A curse for a kiss. That’s how wizards worked, wasn’t it?

There would be tears, I knew, and soon. I kept my head down as I walked, trying to hurry without actually seeing what was in front of me, navigating around tipsy businessman and lobbyists and state senators, trying not to run into the low sofas and glass tables, remembering vaguely that the elevator had been in the center of the patio.

And of course, since I wasn’t watching where I was going, since my mind was so busy with Merlin’s words and my heart was too preoccupied with its mortal wound, I tripped over a step I hadn’t seen and stumbled right into Ash’s hard body.

I hadn’t known he was there, had been trying to avoid coming anywhere near him, in fact, but the moment I put my hands against his solid chest, the moment he grabbed my elbows to catch me, I knew it was him. That body and those hands…the memory of them had been etched into my brain forever. More than etched—branded.

My cheeks flamed red with humiliation, my pulse spiking and my chest caving in from the weight of this embarrassing moment. Being held by the only man I ever wanted to hold me…and at the same moment that fantasy had to be euthanized. At the same moment I realized he was going to be married to another woman.

Get away get away get away, my mind screamed in a rabbit-shriek of panic, but my body keened for his touch, begging me to press closer to him, melt into this moment forever.

I found a breath but I couldn’t find my voice. He’d stolen it.

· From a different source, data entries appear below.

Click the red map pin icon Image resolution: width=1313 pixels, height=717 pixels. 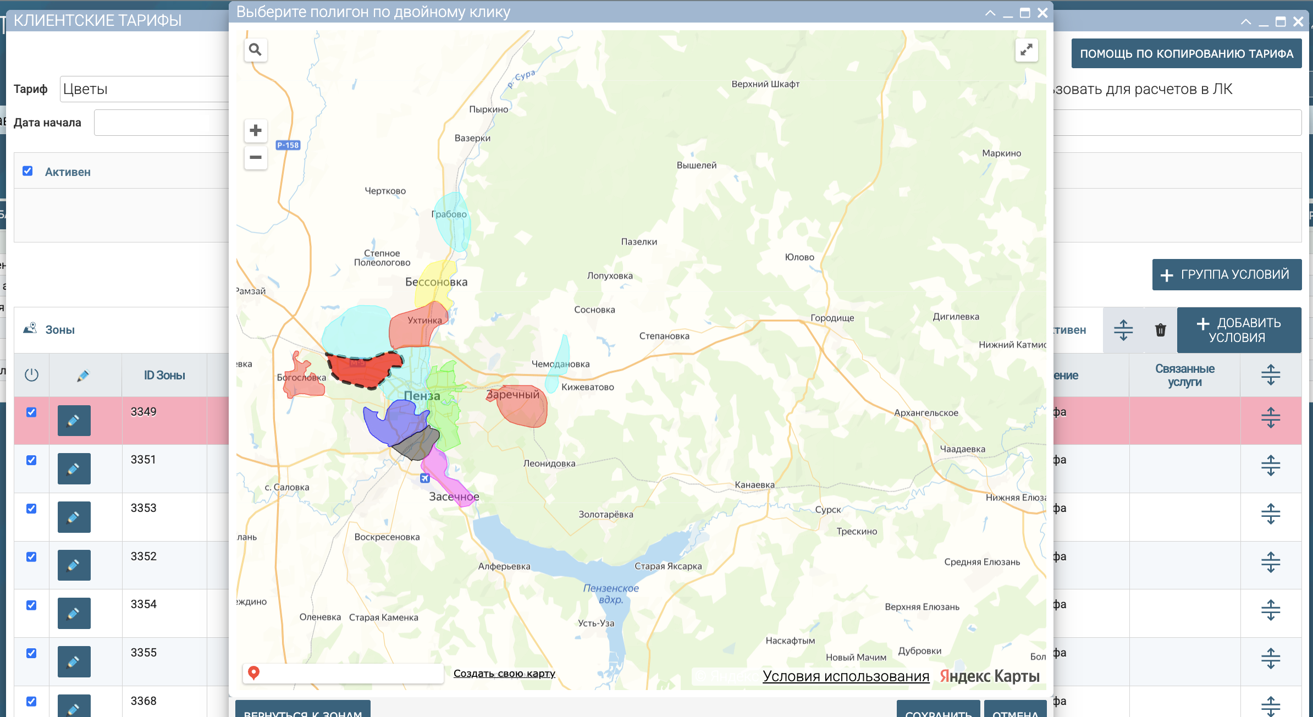[253, 672]
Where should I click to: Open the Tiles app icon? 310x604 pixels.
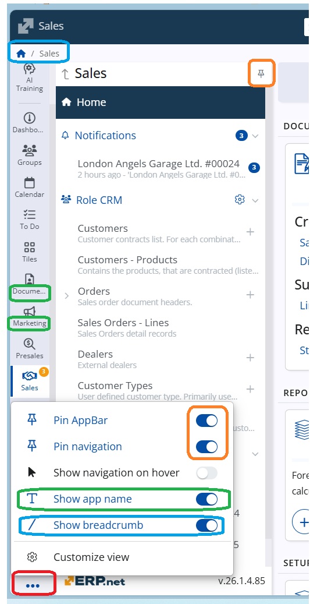point(30,246)
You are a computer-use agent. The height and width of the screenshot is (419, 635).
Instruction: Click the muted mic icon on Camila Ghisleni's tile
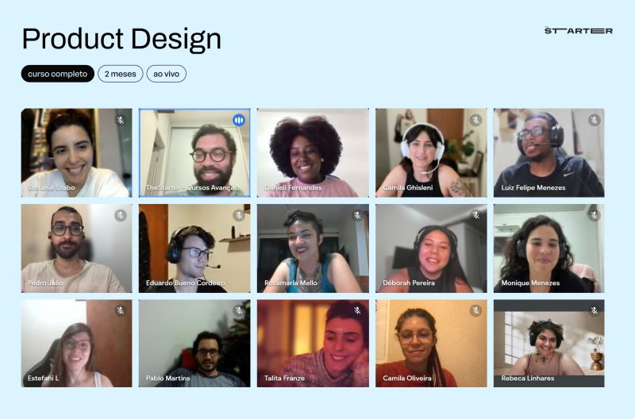(475, 121)
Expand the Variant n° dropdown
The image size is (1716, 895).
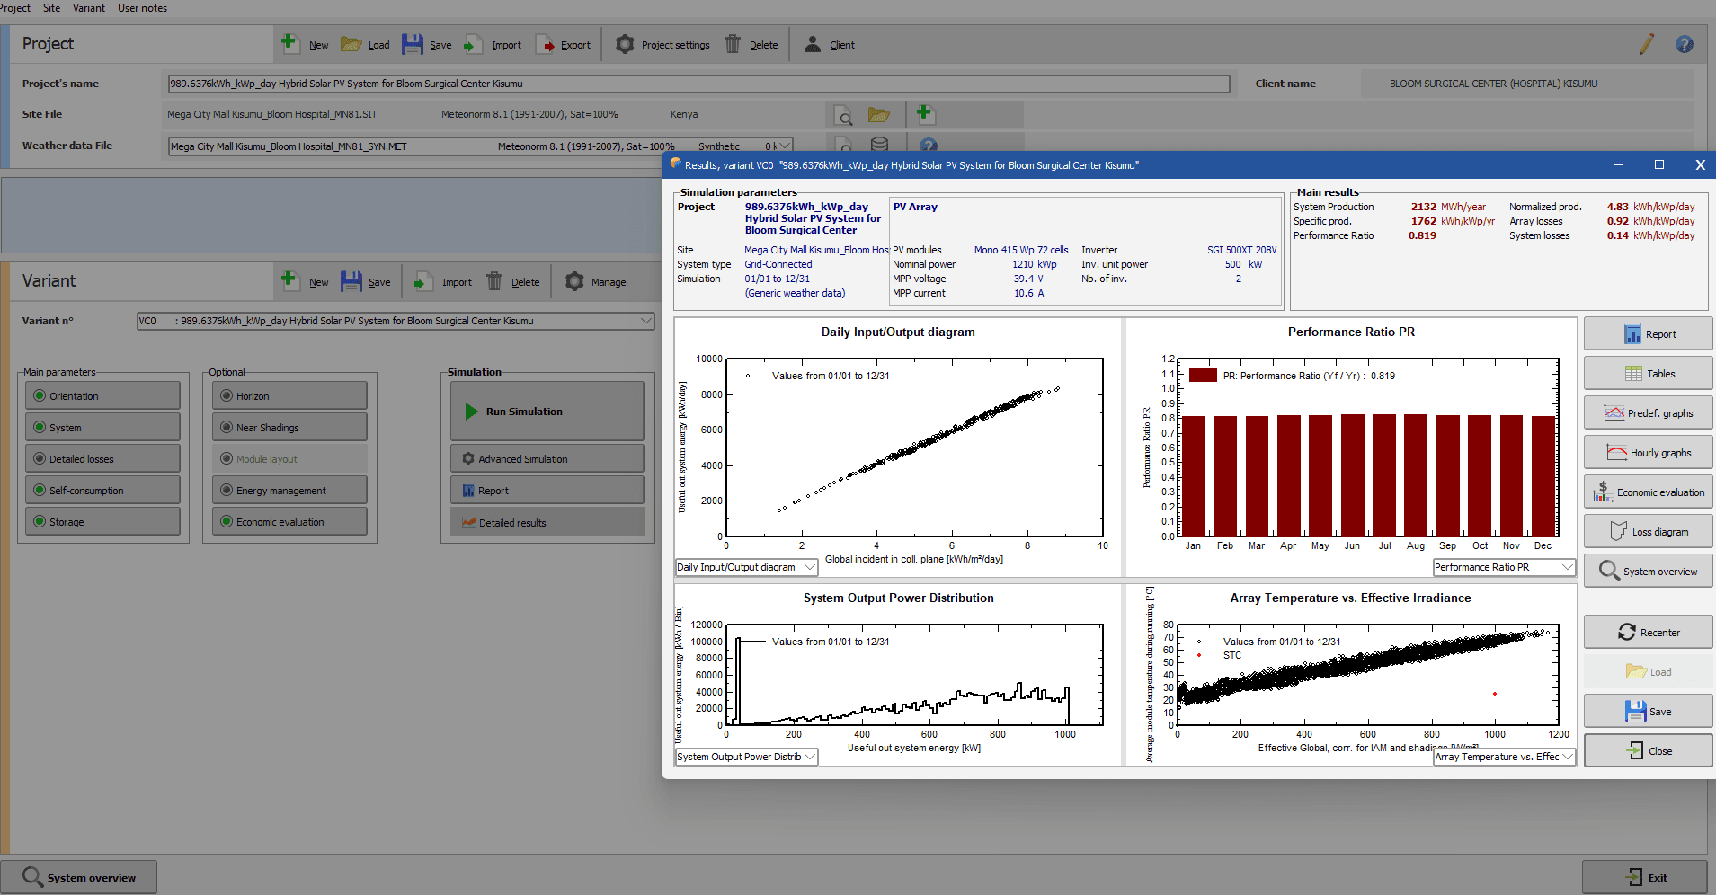pos(645,321)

“Greer,” he exhaled. His pupils had shrunk and then dilated into wide black pools, as if he’d stepped through an invisible doorway into some sort of darkness no one else could see. He flicked his tongue across his lower lip, as if unconsciously remembering our kiss, remembering this afternoon, and I let out a tiny helpless noise that only he could hear. His grip tightened on my elbows.

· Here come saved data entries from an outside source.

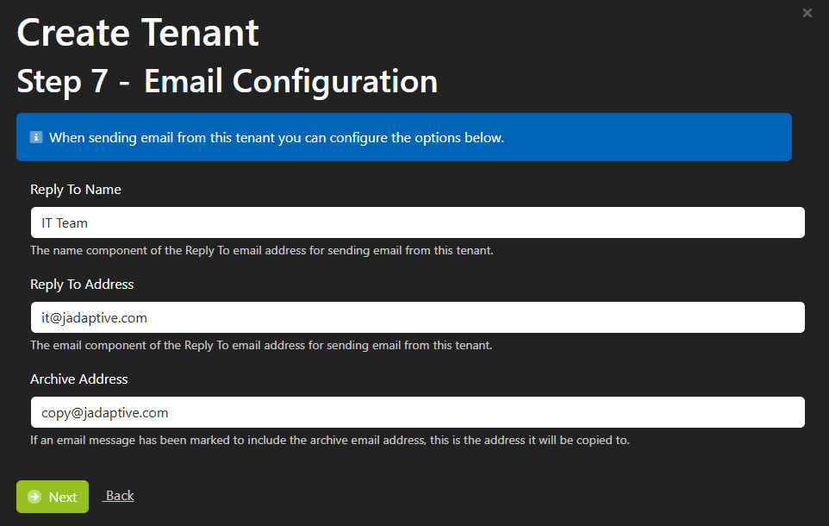Click the 'it@jadaptive.com' text in field
This screenshot has width=829, height=526.
(94, 317)
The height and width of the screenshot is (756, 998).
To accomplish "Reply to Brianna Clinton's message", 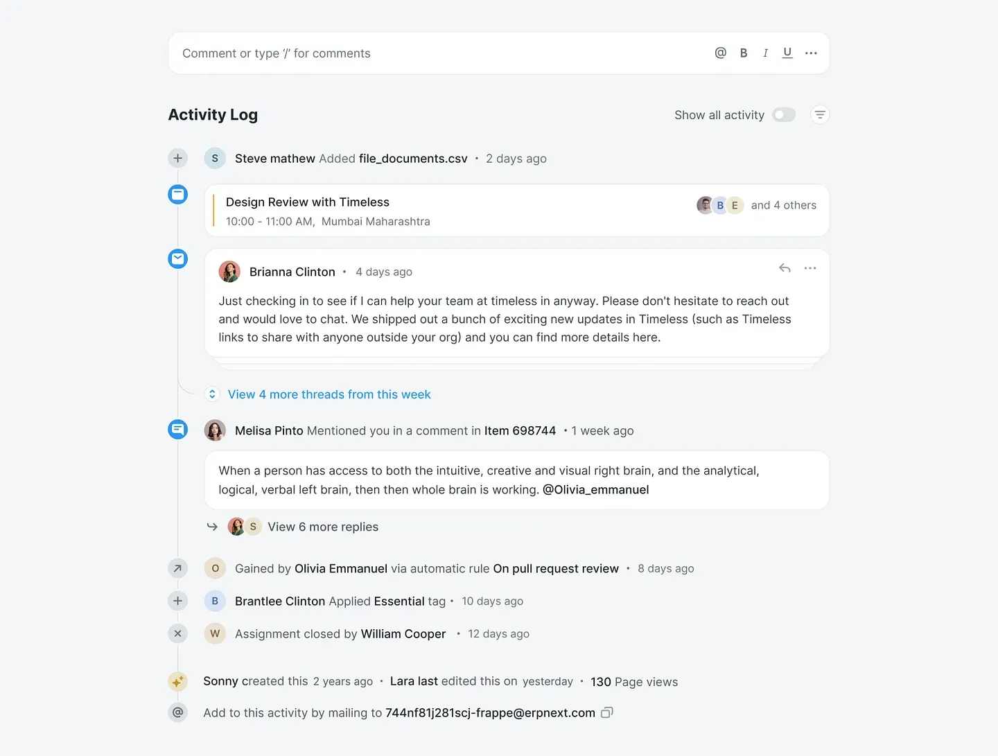I will pyautogui.click(x=785, y=268).
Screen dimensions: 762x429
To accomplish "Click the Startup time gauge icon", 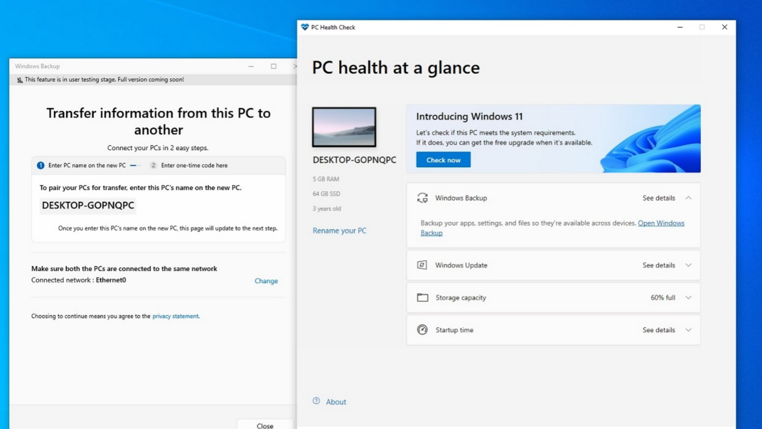I will (422, 330).
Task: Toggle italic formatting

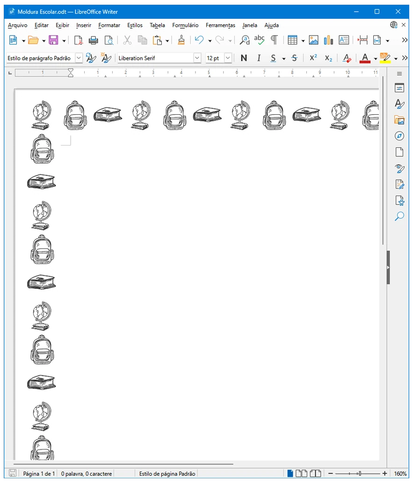Action: click(x=259, y=58)
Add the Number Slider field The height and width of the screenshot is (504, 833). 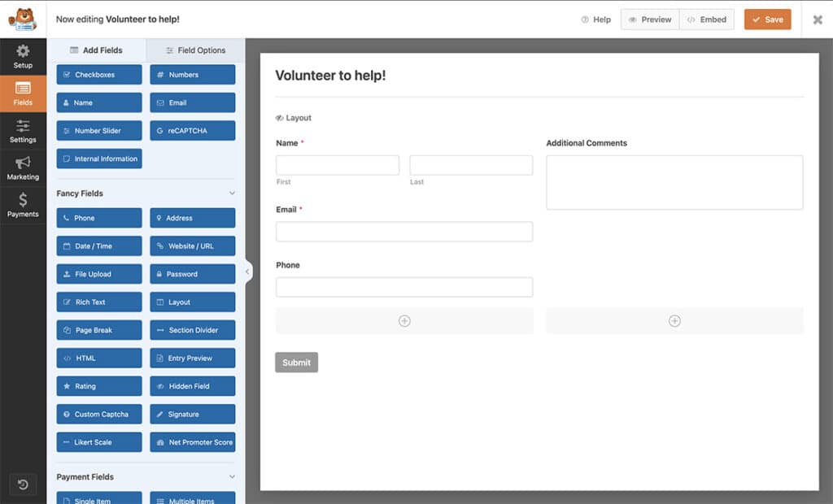99,131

I could feel Merlin watching me, his elegant hands inside his elegant pockets, waiting to see what I would do. Waiting to see if I still carried his chains and his warnings in my heart.

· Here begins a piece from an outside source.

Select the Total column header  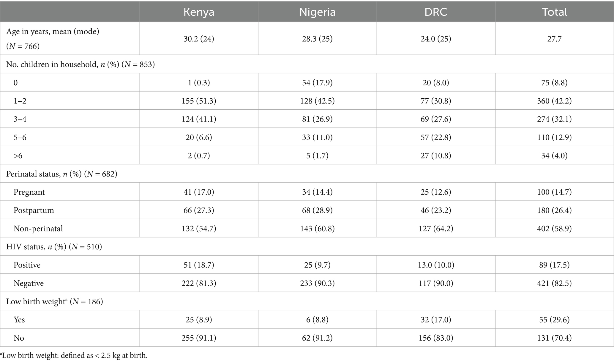coord(554,12)
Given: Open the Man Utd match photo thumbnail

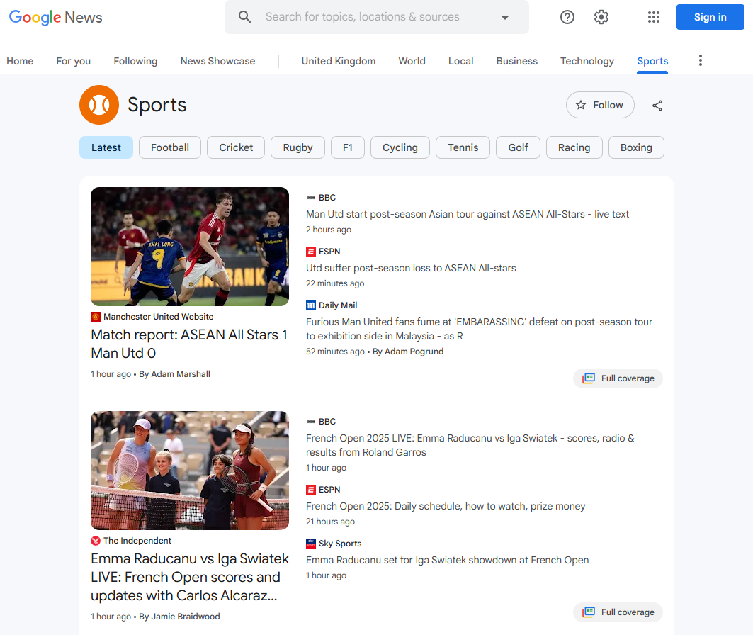Looking at the screenshot, I should (x=190, y=247).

“I’m so sorry,” I mumbled to Ash’s chest, ducking my head down. “Excuse me.”

I tried to take a step back, but his hands stayed firm on my arms, his eyes searing into the top of my head. He wasn’t lettin

g me go, and I didn’t want him to let me go, but I couldn’t do whatever this was. I couldn’t do the fake acquaintance, catching-up small talk thing. I couldn’t do the pretending and the smiling and the polite questions when I knew that he’d be going home with his someday wife tonight.

I jerked myself out of his hold, stepping back and twisting away, and I ended up twisting right into Ash’s fiancée, who seemed to be returning from the bar, a martini in each hand. We collided and cold gin splashed onto the front of my dress, soaking the raspberry fabric and turning it into a deep maroon.

“Oh my God, I’m such a klutz!” she exclaimed as I blinked, unable to process this new development as fast as I needed to. “I’m so sorry, oh my God, here, here,” and she set the glasses on the ground and started trying to mop at my dress with her own, fussing over me with that big sister behavior that all women nearing thirty have towards younger women.

I know now that her name was Jenny—Jennifer Gonzalez, soon to be Jennifer Gonzalez-Colchester, a family law lawyer and amateur sharpshooter—but in that moment, I only knew what I saw. I saw that she was lovely, with large brown eyes and skin the color of rich amber. I saw that she was kind, with the way she apologized and worriedly sponged at my bodice with the hem of her own fluttering dress. I saw that she was happy, and it was Ash that made her so.

I saw that you can be hurt—mortally wounded, in fact—and it doesn’t have to be anyone’s fault. Sometimes the world is just cruel that way, and it wasn’t fair to grudge them their happiness even as it tore down my own.

Tears burned hot at the back of my eyelids, and I pushed Jenny’s hands away. “Thank you, I’m fine,” I said thickly. “I have to go, though. Excuse me.”